Mai 2023
Das Waldsterben beschränkt sich längst nicht mehr nur auf Regionen wie Tirol in Österreich. Vielmehr ist es ein europaweites Phänomen, das durch steigende Temperaturen, längere Dürreperioden und Schädlingsbefall immer größere Ausmaße annimmt. Der heiße Sommer des Jahres 2023 hat diese Entwicklung in vielen Ländern weiter verschärft. Insbesondere in den Wäldern des Nationalparks Harz (Deutschland) und in Stilfs (Italien) sind die Folgen dramatisch. Umfang und Geschwindigkeit des Baumsterbens erreichen hier beispiellose Dimensionen.
Das Team der European Wilderness Society besuchte den Harz im Mai/Juni 2023, um die Auswirkungen des Klimawandels auf den Wald vor Ort zu dokumentieren.
Im Harz, vor allem in den höheren Lagen rund um das Brockenmassiv, sterben Fichten (Picea abies) großflächig ab. Die Landschaft verwandelt sich zusehends in ein Meer aus toten und sterbenden Bäumen. Entlang der Straßen reihen sich tote Bäume aus vergangenen Jahren neben solchen, die erst in den letzten Wochen dem Stress von Trockenheit und Schädlingsbefall erlegen sind. Diese Entwicklung löst bei vielen Menschen ein Gefühl von Trauer und Ohnmacht aus.

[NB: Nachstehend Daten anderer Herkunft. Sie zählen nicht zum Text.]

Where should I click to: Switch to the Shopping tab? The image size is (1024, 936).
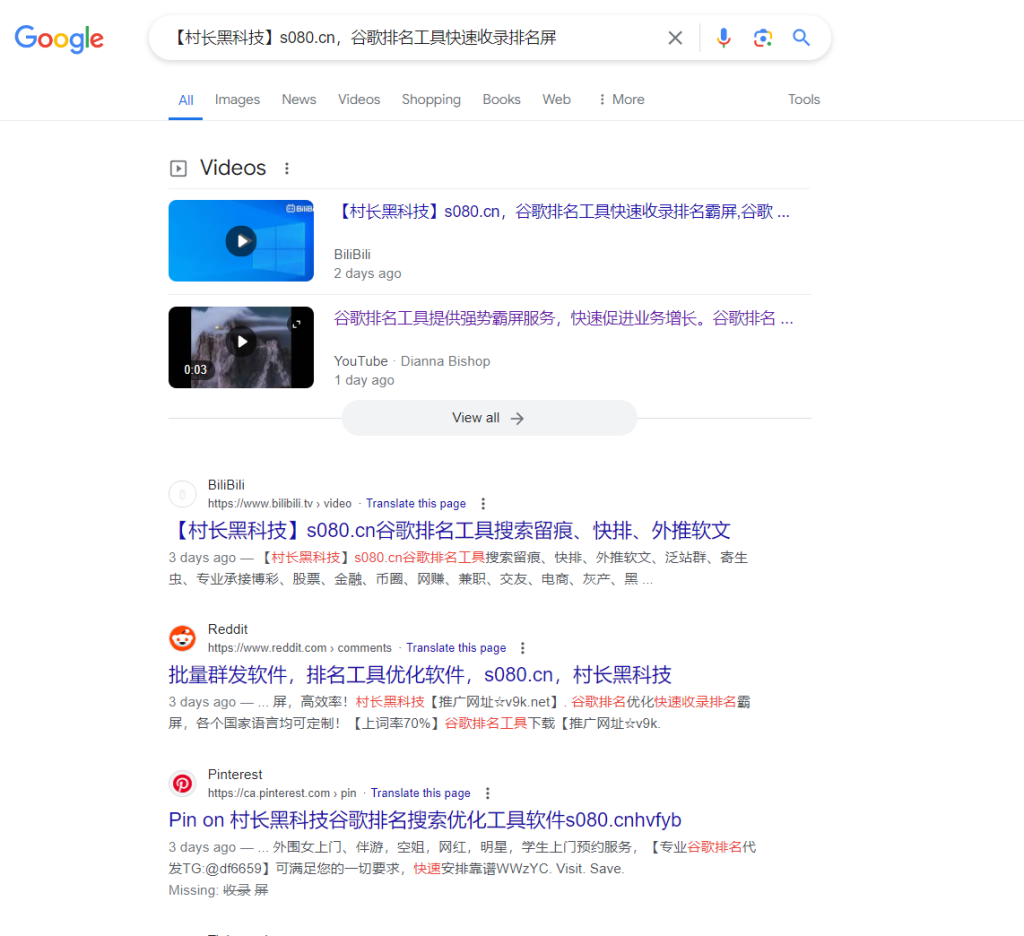point(431,99)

Historischer Kontext des Waldsterbens im Harz
Bereits in den 1980er Jahren wurde das Waldsterben im Harz sichtbar. Die Hauptverursacher damals wie heute sind der Borkenkäfer, insbesondere der Buchdrucker (Ips typographus), und verschiedene Pilzkrankheiten. Verstärkt wird dieser Prozess durch die klimatischen Veränderungen, die dem Harz zusetzen.

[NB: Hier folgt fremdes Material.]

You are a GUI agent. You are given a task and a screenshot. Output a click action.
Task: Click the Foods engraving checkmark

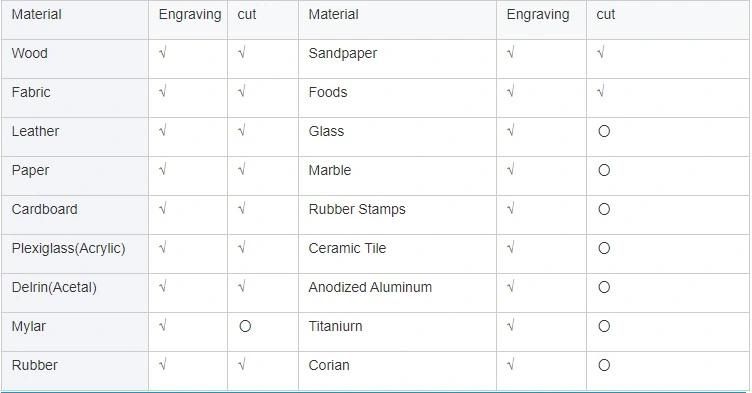point(510,91)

Ursprünglich war der Harz von Misch- und Laubwäldern geprägt, doch der Bergbau führte dazu, dass über Jahrhunderte hinweg großflächig Fichten als schnell wachsendes Nutzholz angepflanzt wurden. Besonders nach dem Zweiten Weltkrieg war Fichtenholz für den Wiederaufbau und als Heizmaterial gefragt, was zur Monokultur in der Region beitrug.
Klimawandel und aktuelle Situation
Heute zeigen Forschungsergebnisse, dass fast zwei Drittel der Fichten im Harz bereits abgestorben sind. Der Klimawandel, der heiße und trockene Sommer mit sich bringt, schwächt die Bäume und macht sie anfällig für Schädlinge wie den Borkenkäfer. Die Käferlarven durchbohren die Rinde und unterbrechen die Nährstoffversorgung der Bäume, was schließlich zum Absterben führt.

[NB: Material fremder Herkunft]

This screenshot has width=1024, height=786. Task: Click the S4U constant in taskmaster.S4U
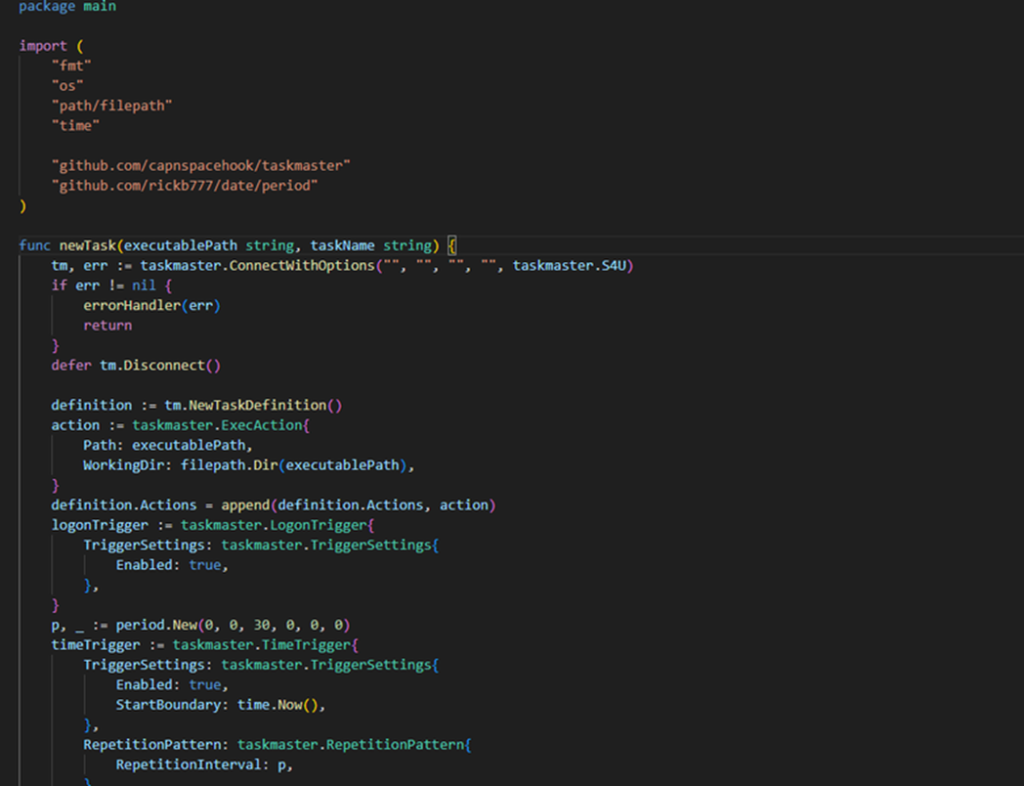click(x=619, y=265)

Fichten sind an kühlere und feuchtere Klimazonen angepasst und kommen mit den zunehmend heißen Sommern im Harz nicht zurecht. Die Monokultur der Fichte erweist sich als besonders anfällig, und Experten befürchten, dass der Harz bald gänzlich seine Nadelwälder verlieren könnte, wenn sich die Bedingungen nicht ändern.
Waldbewirtschaftung und Zukunftsperspektiven
Die Zukunft des Harzer Waldes ist ungewiss. Förster und Wissenschaftler schlagen vor, die Waldbewirtschaftung auf eine vielfältigere Mischung von Baumarten umzustellen. Besonders heimische Laubbäume wie Eiche (Quercus robur) und Buche (Fagus sylvatica), die besser an die veränderten klimatischen Bedingungen angepasst sind, könnten in Zukunft dominieren. Welche Baumarten sich langfristig durchsetzen werden, wird jedoch hauptsächlich durch natürliche Selektion entschieden werden.
Wissenschaftliche Einblicke
In wissenschaftlichen Studien wird hervorgehoben, dass der Klimawandel nicht nur die Temperatur erhöht, sondern auch die Niederschlagsverteilung verändert. Dies führt zu längeren Dürreperioden, die die Widerstandsfähigkeit von Fichten weiter schwächen. Laut einer Studie des Max-Planck-Instituts für Biogeochemie beschleunigt der Klimawandel den Abbau von Biomasse in Wäldern und erhöht gleichzeitig die Wahrscheinlichkeit für Schädlingsbefall. Besonders in Mittelgebirgsregionen wie dem Harz ist die Anpassungsfähigkeit der Fichte stark eingeschränkt.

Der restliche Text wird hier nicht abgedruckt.